Tyler Coward, lead counsel at the Foundation for Individual Rights and Expression, which defends free speech on college campuses, said that while Congress has broad oversight authority, lawmakers need to be careful in the antisemitism investigations.
“There are legitimate reasons to investigate institutions if there’s actual evidence of conduct by institutions that violates federal antidiscrimination law,” he said. “But the suggestion that merely allowing constitutionally protected expression to occur on campus is a violation of or could violate federal law is incorrect.”
Coward said there have been instances of double standards at universities in terms of how speakers with unpopular views are treated, but the answer to that problem is not to call for more censorship.
“It’s to hold them in the future to these newfound free speech promises,” he said. “The sad result of the hearing is that many universities have pledged to revise their campus speech policies to allow more censorship of a protected expression.”
Congressional Overreach or Overdue Oversight?
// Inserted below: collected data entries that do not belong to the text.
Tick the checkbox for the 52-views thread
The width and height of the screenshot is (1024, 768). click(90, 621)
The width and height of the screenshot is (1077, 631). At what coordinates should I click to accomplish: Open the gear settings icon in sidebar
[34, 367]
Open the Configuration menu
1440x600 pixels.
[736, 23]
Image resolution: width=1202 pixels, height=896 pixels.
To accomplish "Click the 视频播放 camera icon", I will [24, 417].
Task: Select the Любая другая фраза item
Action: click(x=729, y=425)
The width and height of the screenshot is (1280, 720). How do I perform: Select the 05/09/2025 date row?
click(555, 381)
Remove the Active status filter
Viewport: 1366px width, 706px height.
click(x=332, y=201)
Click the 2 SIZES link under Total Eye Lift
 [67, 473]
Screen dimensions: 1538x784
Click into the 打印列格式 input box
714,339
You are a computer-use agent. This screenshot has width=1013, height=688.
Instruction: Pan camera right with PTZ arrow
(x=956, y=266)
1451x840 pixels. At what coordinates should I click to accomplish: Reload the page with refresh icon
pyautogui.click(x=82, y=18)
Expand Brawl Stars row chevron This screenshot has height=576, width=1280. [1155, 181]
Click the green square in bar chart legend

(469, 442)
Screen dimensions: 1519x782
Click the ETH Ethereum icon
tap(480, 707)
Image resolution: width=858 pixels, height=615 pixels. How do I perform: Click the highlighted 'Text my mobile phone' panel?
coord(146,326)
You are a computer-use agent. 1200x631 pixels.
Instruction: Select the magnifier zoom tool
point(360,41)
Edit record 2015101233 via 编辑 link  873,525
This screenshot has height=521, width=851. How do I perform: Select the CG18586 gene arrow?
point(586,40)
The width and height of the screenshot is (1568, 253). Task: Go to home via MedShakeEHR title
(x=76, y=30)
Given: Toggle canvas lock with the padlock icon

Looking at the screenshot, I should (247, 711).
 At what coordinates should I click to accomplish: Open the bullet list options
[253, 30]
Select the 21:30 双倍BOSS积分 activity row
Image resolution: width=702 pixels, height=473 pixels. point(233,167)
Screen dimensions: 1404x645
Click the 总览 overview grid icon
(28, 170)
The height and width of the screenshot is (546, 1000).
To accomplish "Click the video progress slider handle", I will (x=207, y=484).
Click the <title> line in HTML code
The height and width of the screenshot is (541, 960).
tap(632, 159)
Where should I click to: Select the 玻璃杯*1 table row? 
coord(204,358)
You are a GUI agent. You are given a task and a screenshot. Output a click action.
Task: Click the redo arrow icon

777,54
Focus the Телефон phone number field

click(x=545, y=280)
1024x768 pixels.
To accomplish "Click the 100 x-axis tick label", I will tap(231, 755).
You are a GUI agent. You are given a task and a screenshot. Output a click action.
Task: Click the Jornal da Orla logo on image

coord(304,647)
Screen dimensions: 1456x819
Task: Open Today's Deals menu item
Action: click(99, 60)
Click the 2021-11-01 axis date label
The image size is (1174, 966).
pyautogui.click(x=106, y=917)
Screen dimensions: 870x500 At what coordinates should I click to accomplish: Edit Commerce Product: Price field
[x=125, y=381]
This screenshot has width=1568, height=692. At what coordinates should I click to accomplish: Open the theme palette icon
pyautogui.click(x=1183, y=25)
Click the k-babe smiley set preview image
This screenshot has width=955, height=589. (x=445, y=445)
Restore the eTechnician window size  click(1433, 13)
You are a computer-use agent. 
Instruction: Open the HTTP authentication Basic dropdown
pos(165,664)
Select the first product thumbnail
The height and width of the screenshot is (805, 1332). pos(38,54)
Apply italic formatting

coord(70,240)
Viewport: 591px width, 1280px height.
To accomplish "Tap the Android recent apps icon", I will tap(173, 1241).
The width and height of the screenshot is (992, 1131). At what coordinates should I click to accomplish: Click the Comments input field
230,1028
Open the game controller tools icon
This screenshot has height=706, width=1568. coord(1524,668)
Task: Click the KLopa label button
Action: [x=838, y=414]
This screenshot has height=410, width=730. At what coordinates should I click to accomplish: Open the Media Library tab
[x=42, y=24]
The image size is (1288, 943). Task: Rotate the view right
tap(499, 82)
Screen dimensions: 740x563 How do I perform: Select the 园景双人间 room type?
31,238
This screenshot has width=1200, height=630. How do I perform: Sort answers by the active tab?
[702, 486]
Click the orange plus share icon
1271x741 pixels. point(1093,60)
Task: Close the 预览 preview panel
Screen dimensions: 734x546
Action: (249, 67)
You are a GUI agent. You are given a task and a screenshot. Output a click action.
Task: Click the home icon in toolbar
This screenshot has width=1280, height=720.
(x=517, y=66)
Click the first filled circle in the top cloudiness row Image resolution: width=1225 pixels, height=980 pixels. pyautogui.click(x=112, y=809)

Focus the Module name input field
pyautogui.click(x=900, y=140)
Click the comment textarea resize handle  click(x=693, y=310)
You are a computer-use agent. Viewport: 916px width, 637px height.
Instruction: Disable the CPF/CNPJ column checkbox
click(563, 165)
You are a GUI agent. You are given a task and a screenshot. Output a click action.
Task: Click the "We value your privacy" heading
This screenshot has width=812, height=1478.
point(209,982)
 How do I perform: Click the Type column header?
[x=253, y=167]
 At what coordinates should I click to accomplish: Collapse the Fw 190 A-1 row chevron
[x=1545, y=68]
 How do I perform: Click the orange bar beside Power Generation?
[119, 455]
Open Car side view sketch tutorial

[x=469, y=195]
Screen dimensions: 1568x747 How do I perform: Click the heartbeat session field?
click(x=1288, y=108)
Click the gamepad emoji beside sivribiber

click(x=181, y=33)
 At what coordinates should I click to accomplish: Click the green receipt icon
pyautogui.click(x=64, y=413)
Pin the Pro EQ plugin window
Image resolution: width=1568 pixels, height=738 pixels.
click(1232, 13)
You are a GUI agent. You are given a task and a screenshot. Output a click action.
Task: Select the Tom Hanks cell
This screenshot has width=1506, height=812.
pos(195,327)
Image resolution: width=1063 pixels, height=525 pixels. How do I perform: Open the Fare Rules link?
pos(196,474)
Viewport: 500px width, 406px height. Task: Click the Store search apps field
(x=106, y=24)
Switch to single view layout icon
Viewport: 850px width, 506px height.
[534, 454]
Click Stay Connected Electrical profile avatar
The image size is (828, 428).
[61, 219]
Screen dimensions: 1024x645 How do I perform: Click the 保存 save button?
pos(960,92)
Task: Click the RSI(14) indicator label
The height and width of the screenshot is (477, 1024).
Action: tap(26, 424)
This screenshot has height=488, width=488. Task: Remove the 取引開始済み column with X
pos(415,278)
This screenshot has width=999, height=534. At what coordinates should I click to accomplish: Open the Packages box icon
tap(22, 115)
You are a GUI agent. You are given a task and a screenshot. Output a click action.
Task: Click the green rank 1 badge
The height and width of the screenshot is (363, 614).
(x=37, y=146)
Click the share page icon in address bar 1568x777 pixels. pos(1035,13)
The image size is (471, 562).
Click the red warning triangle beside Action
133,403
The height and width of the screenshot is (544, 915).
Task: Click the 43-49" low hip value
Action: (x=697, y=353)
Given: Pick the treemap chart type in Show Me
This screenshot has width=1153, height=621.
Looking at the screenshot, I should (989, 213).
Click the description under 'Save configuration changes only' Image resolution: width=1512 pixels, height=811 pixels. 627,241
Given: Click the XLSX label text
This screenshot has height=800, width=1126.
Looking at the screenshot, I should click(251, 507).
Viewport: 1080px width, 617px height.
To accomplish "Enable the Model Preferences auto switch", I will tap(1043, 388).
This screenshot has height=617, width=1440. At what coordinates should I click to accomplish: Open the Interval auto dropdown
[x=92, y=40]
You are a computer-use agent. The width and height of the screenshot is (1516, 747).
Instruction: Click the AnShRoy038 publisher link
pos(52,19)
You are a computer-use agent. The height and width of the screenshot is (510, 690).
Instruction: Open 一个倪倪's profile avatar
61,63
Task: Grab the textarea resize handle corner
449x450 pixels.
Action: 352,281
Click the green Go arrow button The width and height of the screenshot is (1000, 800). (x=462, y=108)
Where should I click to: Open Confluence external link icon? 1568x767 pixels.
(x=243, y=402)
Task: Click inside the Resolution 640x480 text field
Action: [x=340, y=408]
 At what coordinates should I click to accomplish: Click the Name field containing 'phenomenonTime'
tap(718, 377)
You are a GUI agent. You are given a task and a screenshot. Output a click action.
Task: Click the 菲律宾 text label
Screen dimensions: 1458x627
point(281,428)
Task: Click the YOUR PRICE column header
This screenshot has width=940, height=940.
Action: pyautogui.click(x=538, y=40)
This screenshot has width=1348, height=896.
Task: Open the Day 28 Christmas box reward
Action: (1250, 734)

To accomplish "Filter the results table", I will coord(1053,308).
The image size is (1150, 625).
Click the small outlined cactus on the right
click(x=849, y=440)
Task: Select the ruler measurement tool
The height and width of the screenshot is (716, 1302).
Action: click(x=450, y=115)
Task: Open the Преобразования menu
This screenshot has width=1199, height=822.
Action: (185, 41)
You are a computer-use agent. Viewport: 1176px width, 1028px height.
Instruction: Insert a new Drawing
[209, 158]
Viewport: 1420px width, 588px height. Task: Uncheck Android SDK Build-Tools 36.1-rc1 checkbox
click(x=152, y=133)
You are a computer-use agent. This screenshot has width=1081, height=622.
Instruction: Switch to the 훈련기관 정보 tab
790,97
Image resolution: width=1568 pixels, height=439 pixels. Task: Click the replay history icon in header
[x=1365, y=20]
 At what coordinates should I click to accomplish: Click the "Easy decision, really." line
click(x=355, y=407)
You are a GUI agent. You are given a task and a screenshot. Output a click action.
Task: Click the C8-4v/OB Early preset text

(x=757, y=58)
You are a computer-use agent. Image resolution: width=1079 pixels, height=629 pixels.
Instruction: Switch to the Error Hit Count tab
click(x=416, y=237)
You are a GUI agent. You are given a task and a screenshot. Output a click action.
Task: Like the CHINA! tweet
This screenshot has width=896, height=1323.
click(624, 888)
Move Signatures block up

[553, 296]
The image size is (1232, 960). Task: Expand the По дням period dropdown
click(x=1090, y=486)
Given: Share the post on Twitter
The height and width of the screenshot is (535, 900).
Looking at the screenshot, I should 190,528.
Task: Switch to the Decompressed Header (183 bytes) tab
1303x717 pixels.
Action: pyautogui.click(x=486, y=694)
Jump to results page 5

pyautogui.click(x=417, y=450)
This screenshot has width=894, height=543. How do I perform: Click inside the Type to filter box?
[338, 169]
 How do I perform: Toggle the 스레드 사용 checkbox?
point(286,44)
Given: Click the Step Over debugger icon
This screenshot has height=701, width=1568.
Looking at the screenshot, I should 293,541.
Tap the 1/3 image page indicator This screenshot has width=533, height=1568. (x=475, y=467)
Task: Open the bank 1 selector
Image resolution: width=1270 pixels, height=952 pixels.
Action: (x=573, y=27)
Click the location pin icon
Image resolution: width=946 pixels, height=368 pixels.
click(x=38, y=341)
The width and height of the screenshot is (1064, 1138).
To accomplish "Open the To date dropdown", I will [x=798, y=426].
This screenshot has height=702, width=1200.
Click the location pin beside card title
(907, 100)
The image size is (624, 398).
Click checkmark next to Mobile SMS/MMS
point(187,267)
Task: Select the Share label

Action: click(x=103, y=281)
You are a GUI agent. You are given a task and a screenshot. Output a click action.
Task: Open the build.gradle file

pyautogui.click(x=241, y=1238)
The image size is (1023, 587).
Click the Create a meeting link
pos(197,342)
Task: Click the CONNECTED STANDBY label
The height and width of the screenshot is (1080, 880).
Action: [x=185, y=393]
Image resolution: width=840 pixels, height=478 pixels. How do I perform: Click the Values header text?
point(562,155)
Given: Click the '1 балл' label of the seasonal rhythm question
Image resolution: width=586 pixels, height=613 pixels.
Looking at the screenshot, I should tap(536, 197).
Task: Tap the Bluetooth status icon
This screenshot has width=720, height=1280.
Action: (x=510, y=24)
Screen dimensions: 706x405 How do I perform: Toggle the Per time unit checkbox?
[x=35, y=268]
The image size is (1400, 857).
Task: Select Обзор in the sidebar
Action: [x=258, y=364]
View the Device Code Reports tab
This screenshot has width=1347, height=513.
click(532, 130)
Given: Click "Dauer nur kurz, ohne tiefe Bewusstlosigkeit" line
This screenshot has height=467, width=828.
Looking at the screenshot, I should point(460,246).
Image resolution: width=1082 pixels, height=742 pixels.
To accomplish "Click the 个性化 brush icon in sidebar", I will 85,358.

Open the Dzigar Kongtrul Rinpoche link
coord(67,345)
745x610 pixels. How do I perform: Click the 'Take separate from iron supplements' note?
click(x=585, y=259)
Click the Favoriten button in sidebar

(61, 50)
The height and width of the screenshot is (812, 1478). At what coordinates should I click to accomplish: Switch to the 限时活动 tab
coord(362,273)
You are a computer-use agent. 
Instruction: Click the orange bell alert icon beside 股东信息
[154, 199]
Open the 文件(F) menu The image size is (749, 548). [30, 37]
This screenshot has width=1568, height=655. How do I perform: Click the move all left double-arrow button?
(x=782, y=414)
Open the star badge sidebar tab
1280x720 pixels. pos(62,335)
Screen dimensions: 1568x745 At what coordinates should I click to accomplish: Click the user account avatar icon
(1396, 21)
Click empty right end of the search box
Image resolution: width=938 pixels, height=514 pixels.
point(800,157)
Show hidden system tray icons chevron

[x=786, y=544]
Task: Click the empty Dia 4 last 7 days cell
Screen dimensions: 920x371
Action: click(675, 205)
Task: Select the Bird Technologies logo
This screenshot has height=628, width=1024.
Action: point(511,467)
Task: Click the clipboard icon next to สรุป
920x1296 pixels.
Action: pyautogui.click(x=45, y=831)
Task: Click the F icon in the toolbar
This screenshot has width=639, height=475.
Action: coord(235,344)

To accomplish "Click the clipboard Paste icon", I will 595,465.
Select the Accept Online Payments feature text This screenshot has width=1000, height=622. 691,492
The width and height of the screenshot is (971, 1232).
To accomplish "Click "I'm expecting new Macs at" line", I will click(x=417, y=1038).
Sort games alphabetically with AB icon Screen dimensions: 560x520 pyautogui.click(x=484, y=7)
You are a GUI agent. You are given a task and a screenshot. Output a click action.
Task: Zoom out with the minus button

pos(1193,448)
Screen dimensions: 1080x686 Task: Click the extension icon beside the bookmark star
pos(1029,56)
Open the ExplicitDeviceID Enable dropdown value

Ris, the Reno professor, said universities shouldn’t comply with congressional investigations unless they are subpoenaed. If they do comply willingly, he worries that their acquiescence could set a precedent for future probes of colleges and universities.
“They have everything to lose by feeding into this narrative that they are somehow subject to this type of oversight, which they are not,” he said. “They have everything to gain by saying, ‘No, we’re independent. We make our own decisions. And frankly, we’re capable of enforcing our own standards.’”
Harvard officials have said they would comply with the investigation. A spokesman declined to comment further on the inquiry Wednesday.
“I’m dismayed by how both institutions and the media and individuals have not expressed more alarm over what’s coming out of the House education committee,” Ris said.
Under federal higher education law, the government is barred from exercising “any direction, supervision or control” of the curriculum, instruction, administration or personnel of an institution. However, the Education Department does determine whether institutions are eligible for federal funding, and there are a number of ways colleges can lose access to those funds. Those include violating federal civil rights law and losing accreditation, but the department has rarely pulled federal funding from institutions.
“It doesn’t get any clearer than that,” Ris said of federal law. “The federal government does not have a role in supervising or investigating institutions. If anybody’s going to do that, it’s the Department of Education, and that’s only in respect to its eligibility for federal funding.”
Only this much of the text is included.